> [Task instructions]: Provide an exact reproduction of every entry.

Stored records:
----
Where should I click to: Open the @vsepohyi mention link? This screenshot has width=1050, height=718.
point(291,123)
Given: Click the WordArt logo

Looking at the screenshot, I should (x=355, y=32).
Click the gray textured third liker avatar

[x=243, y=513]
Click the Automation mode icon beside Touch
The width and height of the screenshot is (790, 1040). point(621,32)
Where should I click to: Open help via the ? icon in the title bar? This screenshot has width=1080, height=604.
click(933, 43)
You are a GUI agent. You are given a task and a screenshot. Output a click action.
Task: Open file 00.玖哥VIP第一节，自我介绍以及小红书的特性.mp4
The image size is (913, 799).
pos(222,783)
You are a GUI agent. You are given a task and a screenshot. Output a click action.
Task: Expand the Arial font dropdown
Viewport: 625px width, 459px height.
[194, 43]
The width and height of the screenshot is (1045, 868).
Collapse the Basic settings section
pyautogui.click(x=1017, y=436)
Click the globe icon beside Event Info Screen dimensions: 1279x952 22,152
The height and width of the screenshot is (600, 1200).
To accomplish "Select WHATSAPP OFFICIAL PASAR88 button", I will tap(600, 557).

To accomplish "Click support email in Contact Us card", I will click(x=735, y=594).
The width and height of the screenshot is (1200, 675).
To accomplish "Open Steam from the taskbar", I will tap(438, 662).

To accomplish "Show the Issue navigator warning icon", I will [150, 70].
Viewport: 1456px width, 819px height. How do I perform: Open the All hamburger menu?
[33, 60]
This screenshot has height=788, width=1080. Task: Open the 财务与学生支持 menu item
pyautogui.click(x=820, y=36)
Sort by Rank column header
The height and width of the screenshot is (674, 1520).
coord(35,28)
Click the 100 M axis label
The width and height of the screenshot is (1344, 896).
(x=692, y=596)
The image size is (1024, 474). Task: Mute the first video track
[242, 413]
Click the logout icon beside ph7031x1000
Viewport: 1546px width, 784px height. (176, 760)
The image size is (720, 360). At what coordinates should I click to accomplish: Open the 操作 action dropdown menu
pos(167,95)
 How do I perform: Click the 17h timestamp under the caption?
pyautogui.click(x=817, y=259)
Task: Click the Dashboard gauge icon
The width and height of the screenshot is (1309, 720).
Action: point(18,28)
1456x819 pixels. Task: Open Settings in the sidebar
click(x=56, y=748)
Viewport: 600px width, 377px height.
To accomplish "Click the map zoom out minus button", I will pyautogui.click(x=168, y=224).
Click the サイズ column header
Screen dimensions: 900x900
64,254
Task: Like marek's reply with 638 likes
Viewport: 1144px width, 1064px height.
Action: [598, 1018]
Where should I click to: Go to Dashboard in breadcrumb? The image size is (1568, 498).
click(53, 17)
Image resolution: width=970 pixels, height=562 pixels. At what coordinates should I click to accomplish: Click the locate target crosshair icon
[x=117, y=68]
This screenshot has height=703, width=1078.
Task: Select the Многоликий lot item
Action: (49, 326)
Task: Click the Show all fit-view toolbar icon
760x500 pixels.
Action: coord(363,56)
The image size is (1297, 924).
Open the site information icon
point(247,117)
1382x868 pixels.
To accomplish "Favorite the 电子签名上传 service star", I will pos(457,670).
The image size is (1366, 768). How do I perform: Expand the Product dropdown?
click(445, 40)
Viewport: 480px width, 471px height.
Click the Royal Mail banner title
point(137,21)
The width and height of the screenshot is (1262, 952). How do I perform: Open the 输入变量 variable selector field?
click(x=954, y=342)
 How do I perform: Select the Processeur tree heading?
----
> [Task response]:
Where should I click to: Open the @vsepohyi mention link? This screenshot has width=1050, height=718.
point(291,123)
Given: Click the WordArt logo

Looking at the screenshot, I should (x=355, y=32).
Click the gray textured third liker avatar

[x=243, y=513]
Click the Automation mode icon beside Touch
The width and height of the screenshot is (790, 1040). point(621,32)
Where should I click to: Open help via the ? icon in the title bar? This screenshot has width=1080, height=604.
click(933, 43)
You are a GUI agent. You are given a task and a screenshot. Output a click action.
Task: Open file 00.玖哥VIP第一节，自我介绍以及小红书的特性.mp4
The image size is (913, 799).
pos(222,783)
You are a GUI agent. You are given a task and a screenshot. Output a click action.
Task: Expand the Arial font dropdown
Viewport: 625px width, 459px height.
[194, 43]
The width and height of the screenshot is (1045, 868).
Collapse the Basic settings section
pyautogui.click(x=1017, y=436)
Click the globe icon beside Event Info Screen dimensions: 1279x952 22,152
The height and width of the screenshot is (600, 1200).
To accomplish "Select WHATSAPP OFFICIAL PASAR88 button", I will tap(600, 557).

To accomplish "Click support email in Contact Us card", I will click(x=735, y=594).
The width and height of the screenshot is (1200, 675).
To accomplish "Open Steam from the taskbar", I will tap(438, 662).

To accomplish "Show the Issue navigator warning icon", I will [150, 70].
Viewport: 1456px width, 819px height. How do I perform: Open the All hamburger menu?
[33, 60]
This screenshot has height=788, width=1080. Task: Open the 财务与学生支持 menu item
pyautogui.click(x=820, y=36)
Sort by Rank column header
The height and width of the screenshot is (674, 1520).
coord(35,28)
Click the 100 M axis label
The width and height of the screenshot is (1344, 896).
(x=692, y=596)
The image size is (1024, 474). Task: Mute the first video track
[242, 413]
Click the logout icon beside ph7031x1000
Viewport: 1546px width, 784px height. (176, 760)
The image size is (720, 360). At what coordinates should I click to accomplish: Open the 操作 action dropdown menu
pos(167,95)
 How do I perform: Click the 17h timestamp under the caption?
pyautogui.click(x=817, y=259)
Task: Click the Dashboard gauge icon
The width and height of the screenshot is (1309, 720).
Action: point(18,28)
1456x819 pixels. Task: Open Settings in the sidebar
click(x=56, y=748)
Viewport: 600px width, 377px height.
To accomplish "Click the map zoom out minus button", I will pyautogui.click(x=168, y=224).
Click the サイズ column header
Screen dimensions: 900x900
64,254
Task: Like marek's reply with 638 likes
Viewport: 1144px width, 1064px height.
Action: [598, 1018]
Where should I click to: Go to Dashboard in breadcrumb? The image size is (1568, 498).
click(53, 17)
Image resolution: width=970 pixels, height=562 pixels. At what coordinates should I click to accomplish: Click the locate target crosshair icon
[x=117, y=68]
This screenshot has height=703, width=1078.
Task: Select the Многоликий lot item
Action: (49, 326)
Task: Click the Show all fit-view toolbar icon
760x500 pixels.
Action: coord(363,56)
The image size is (1297, 924).
Open the site information icon
point(247,117)
1382x868 pixels.
To accomplish "Favorite the 电子签名上传 service star", I will pos(457,670).
The image size is (1366, 768). How do I perform: Expand the Product dropdown?
click(445, 40)
Viewport: 480px width, 471px height.
Click the Royal Mail banner title
point(137,21)
The width and height of the screenshot is (1262, 952). How do I perform: Open the 输入变量 variable selector field?
click(x=954, y=342)
 How do I perform: Select the Processeur tree heading?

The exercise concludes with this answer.